> [Task prompt]: Write out exactly the lines from the one containing "Instruction: Edit the スレンダー〜グラマー style value" through the last line of the records below, both included, and leave out any pictures.
[Opening Material shown section]
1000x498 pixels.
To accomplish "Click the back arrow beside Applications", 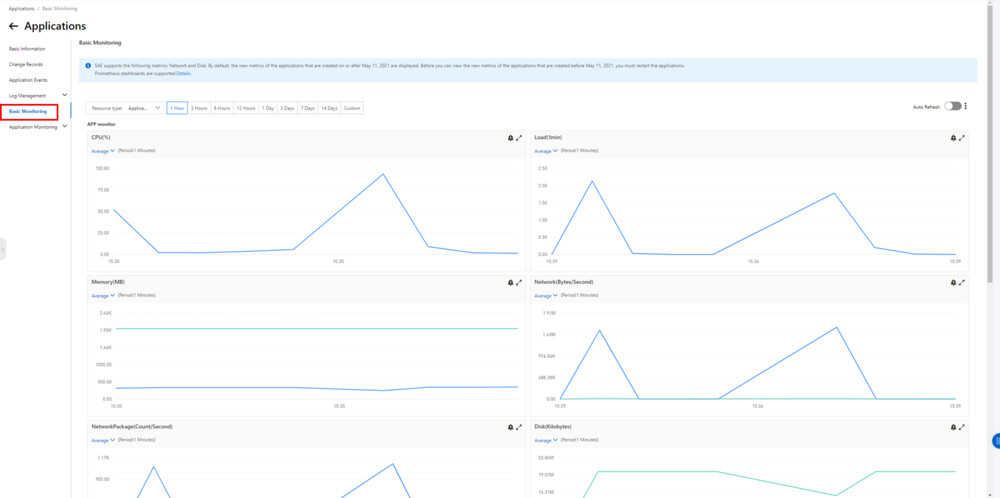I will 13,27.
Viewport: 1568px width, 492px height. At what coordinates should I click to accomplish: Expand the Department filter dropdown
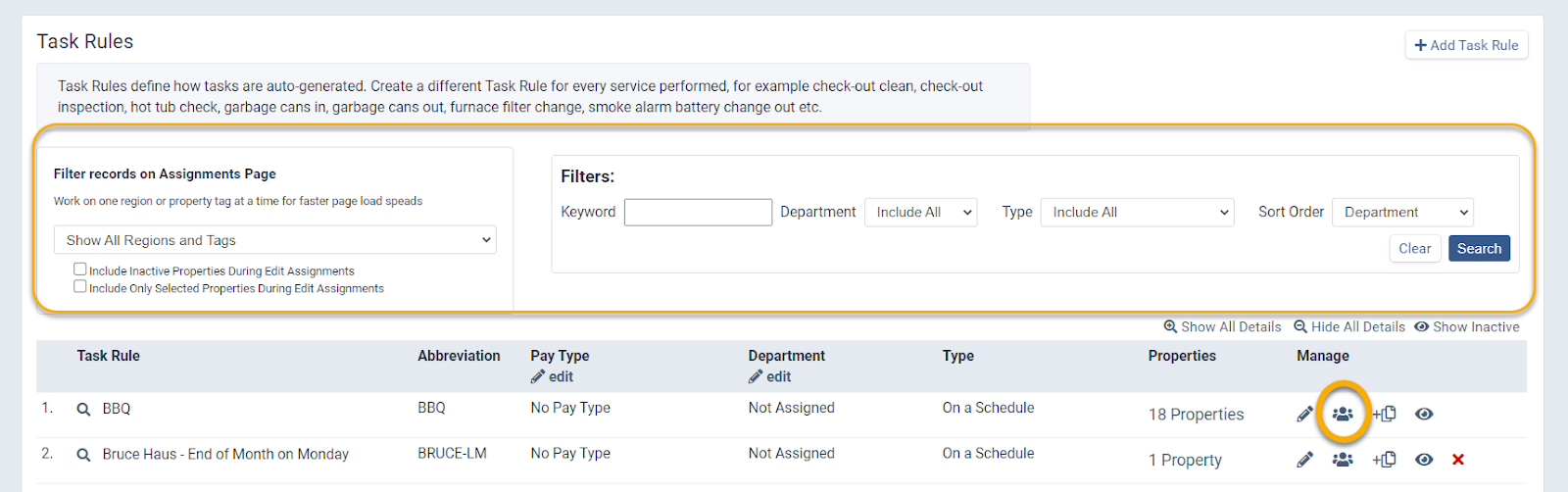pos(920,213)
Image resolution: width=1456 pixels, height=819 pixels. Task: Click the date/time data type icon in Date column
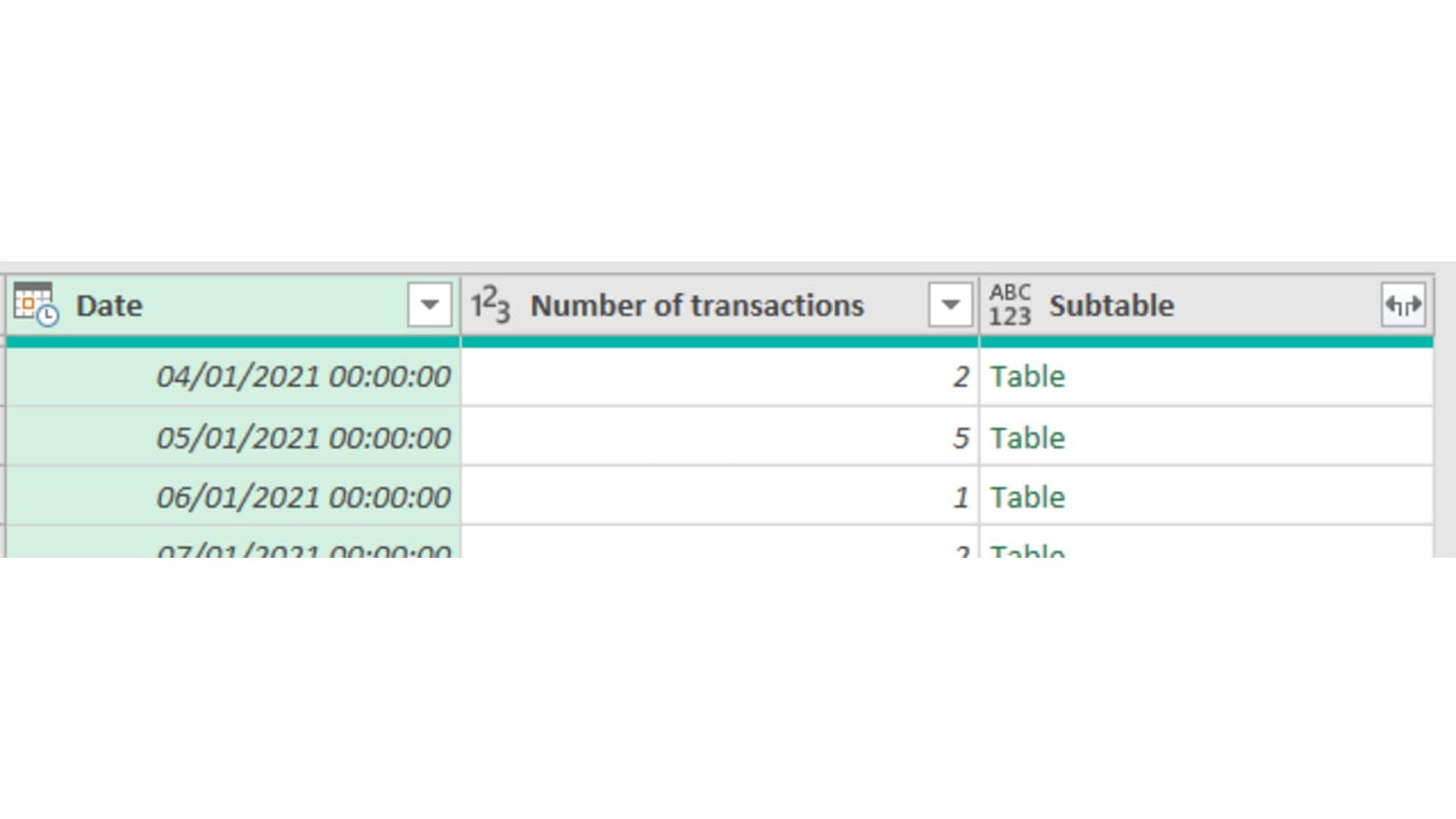coord(35,305)
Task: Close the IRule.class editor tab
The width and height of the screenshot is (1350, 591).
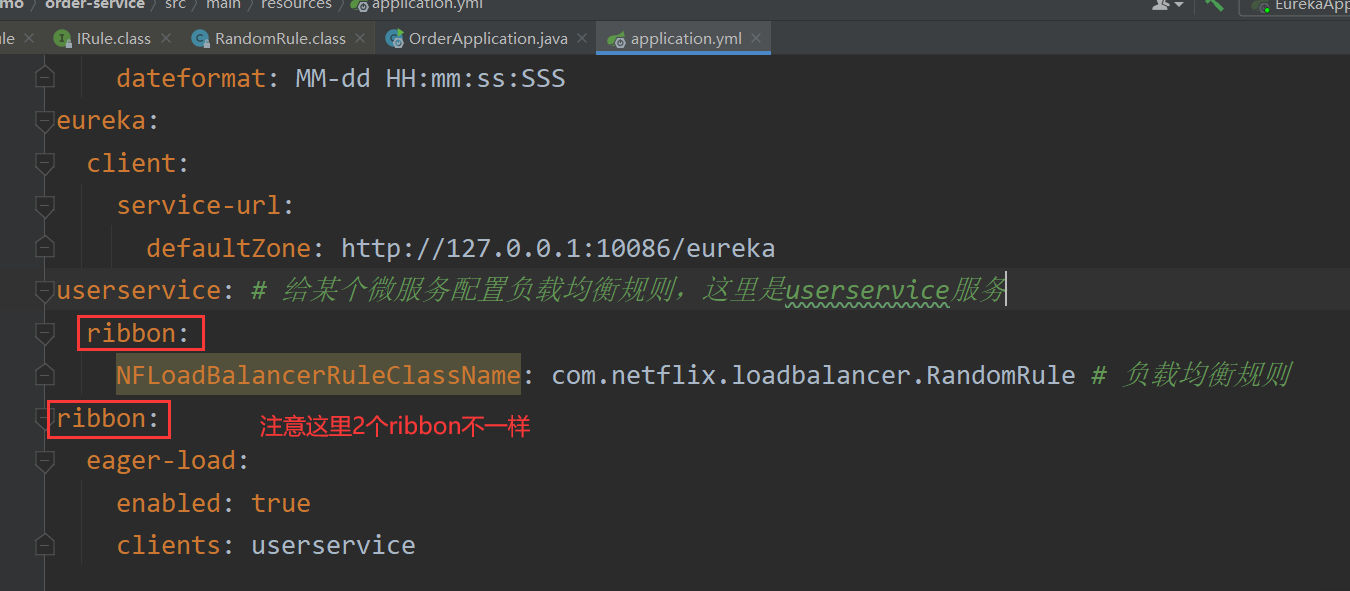Action: coord(166,39)
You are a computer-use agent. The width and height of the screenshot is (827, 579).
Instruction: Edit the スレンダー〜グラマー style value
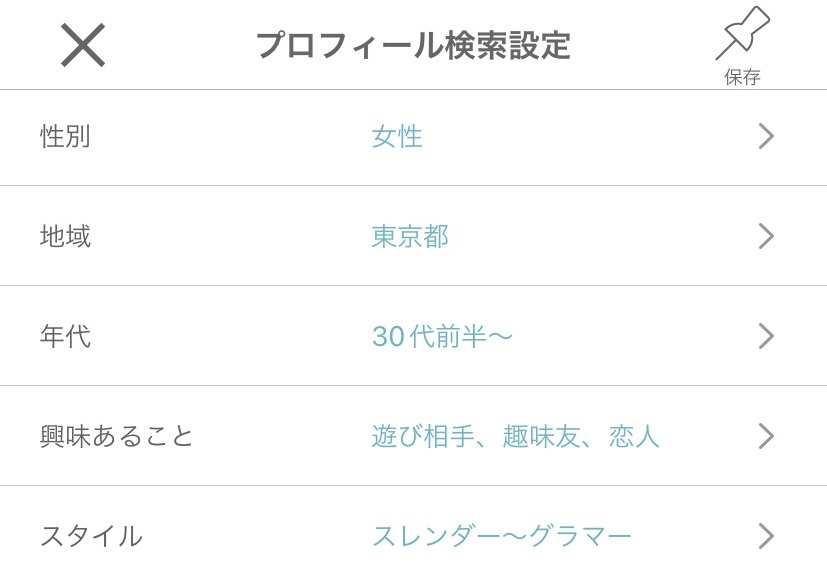(501, 537)
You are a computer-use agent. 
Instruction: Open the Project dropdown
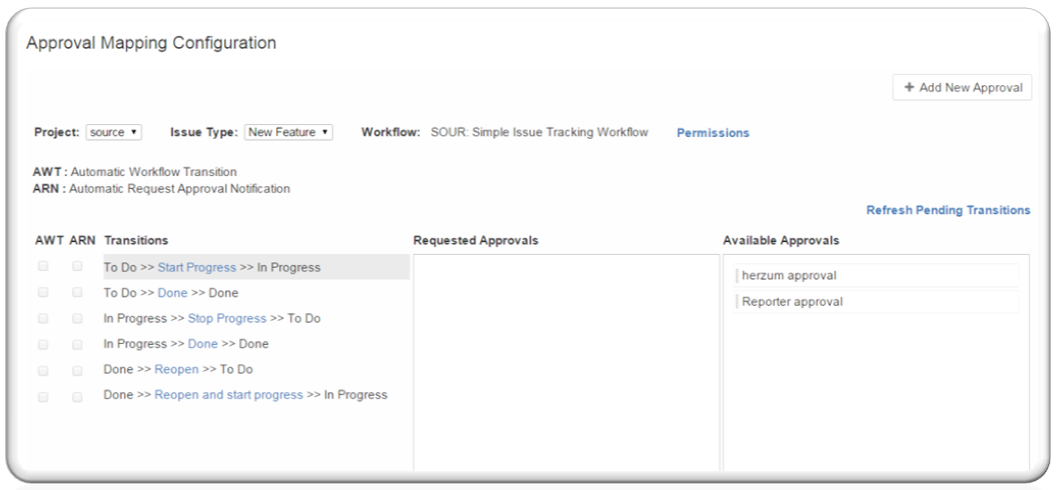114,132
[Closing Material shown section]
> [Response to this exercise]:
Instruction: Edit the スレンダー〜グラマー style value
(501, 537)
You are a computer-use agent. 
Instruction: Open the Project dropdown
114,132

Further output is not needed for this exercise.